▶ _PROVIDED PASSAGE_
# Extinguisher pin locked to handle



## Ultrarunner2017 (Oct 1, 2008)

Hi;
Last month, I installed a couple of small fire extinguishers in my brother's home. These came with a 'tie-wrap' securing the safety pin to the handle. 

This is pretty much what it looked like:
https://www.123rf.com/photo_44408211_close-up-fire-extinguisher-and-pulling-pin-on-red-tank-.html
But there was only the nylon tie-wrap holding the pin tightly to the handle, and not the other nylon (black) wire in the photo. I assume the white nylon tie is installed for shipping, while the black one tethers the pin to the handle to keep it from being lost, but still allowing it to be pulled out.

The units I installed had only the one tie-wrap holding the pin securely to the handle. I cut these off when I mounted the units, so now the pin can be pulled easily, but it could also fall out if the extinguisher is bumped, or there is a strong vibration on the wall where it is mounted.
Note: This is NJ, where we don't have earthquakes, but someone could still bump into it.


Any thoughts?
Thanks

FW


----------



## joed (Mar 13, 2005)

The tie should have been left on. They break very easily if needed and are an indicator if the pin may have pulled and the extinguisher used.


----------



## Oso954 (Jun 23, 2012)

You can buy them on amazon, but they come either in large quantities, or packaged with pins. 
https://www.amazon.com/Fire-Extinguisher-Pull-Tamper-Seals/dp/B00EOFQ5XS


----------



## Ultrarunner2017 (Oct 1, 2008)

Thanks guys;
I found a pkg of 20 of the UL approved seals only on Ebay for $6.00 free shipping.
Guess I should have read the instructions.
Info on the seals says 14lbs pull to break. I wouldn't have expected that much force to be required, but I guess that will also keep a child from playing with the thing.


----------



## fireguy (May 3, 2007)

It is known as a seal or tamper indicators. The force to break the tamper indicator is a UL requirement, and the UL mark is supposed to be on the tamper indicator. I just looked at some of mine, no UL label or stamp. It is not uncommon to find zip ties on the pull pin.


----------



## Ultrarunner2017 (Oct 1, 2008)

I received the seals today. They're made by Cambridge Seals. 

Looks pretty good, but I could test one if I really want to be sure. I think you said the seal should break at 14lbs?












I can test one if I really want to be sure, but they look good to me.


----------



## fireguy (May 3, 2007)

Looks good to me. I hope you never need any of those extinguishers.


----------

▶ _OBJECTIVES_
**A.** According to the extinguisher pin thread, which company made the seals that were received?
**B.** In the extinguisher pin thread, rewrite the paragraph beginning "It is known as a seal or tamper indicators" as a short bulleted list that keeps its main facts.
**C.** From the extinguisher pin thread, reproduce word for word the passage that begins at "Guess I should" and ends after "with the thing.".

▶ _SUPPLIED DATA_
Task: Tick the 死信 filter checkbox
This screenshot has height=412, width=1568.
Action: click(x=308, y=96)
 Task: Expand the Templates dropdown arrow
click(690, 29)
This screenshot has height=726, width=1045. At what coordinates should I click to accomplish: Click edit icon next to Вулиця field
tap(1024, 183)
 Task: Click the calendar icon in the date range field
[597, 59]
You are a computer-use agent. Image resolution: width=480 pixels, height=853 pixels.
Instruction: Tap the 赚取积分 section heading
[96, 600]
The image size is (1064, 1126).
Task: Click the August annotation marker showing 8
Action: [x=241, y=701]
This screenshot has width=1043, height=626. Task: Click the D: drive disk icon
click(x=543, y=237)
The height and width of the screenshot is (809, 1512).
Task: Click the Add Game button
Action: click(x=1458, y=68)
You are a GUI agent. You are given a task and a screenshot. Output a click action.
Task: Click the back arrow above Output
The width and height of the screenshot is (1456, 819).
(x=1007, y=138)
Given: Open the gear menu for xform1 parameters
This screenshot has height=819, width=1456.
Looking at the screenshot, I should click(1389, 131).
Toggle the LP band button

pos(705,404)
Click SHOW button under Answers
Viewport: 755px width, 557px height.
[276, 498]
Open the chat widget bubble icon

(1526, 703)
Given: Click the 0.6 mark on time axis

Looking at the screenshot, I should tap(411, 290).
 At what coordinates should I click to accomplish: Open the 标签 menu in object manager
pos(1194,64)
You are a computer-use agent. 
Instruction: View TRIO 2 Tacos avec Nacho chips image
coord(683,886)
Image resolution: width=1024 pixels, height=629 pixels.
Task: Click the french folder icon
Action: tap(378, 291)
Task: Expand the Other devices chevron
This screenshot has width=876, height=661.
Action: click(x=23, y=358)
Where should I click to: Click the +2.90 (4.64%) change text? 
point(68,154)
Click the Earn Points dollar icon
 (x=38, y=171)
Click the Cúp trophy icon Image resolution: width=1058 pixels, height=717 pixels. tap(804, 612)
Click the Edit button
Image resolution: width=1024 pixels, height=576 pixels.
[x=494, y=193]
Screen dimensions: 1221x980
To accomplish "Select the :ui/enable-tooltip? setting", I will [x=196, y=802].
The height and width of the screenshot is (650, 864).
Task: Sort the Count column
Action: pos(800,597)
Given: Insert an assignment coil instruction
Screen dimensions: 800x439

▶ _SOLUTIONS TO THE EXERCISE_
**A.** Cambridge Seals made them.

**B.**
- The part is called a seal or tamper indicator.
- UL requires a specific force to break it, and the UL mark should appear on the indicator.
- The poster checked some of their own and found no UL label or stamp.
- Zip ties on the pull pin are commonly found.

**C.**
Guess I should have read the instructions.
Info on the seals says 14lbs pull to break. I wouldn't have expected that much force to be required, but I guess that will also keep a child from playing with the thing.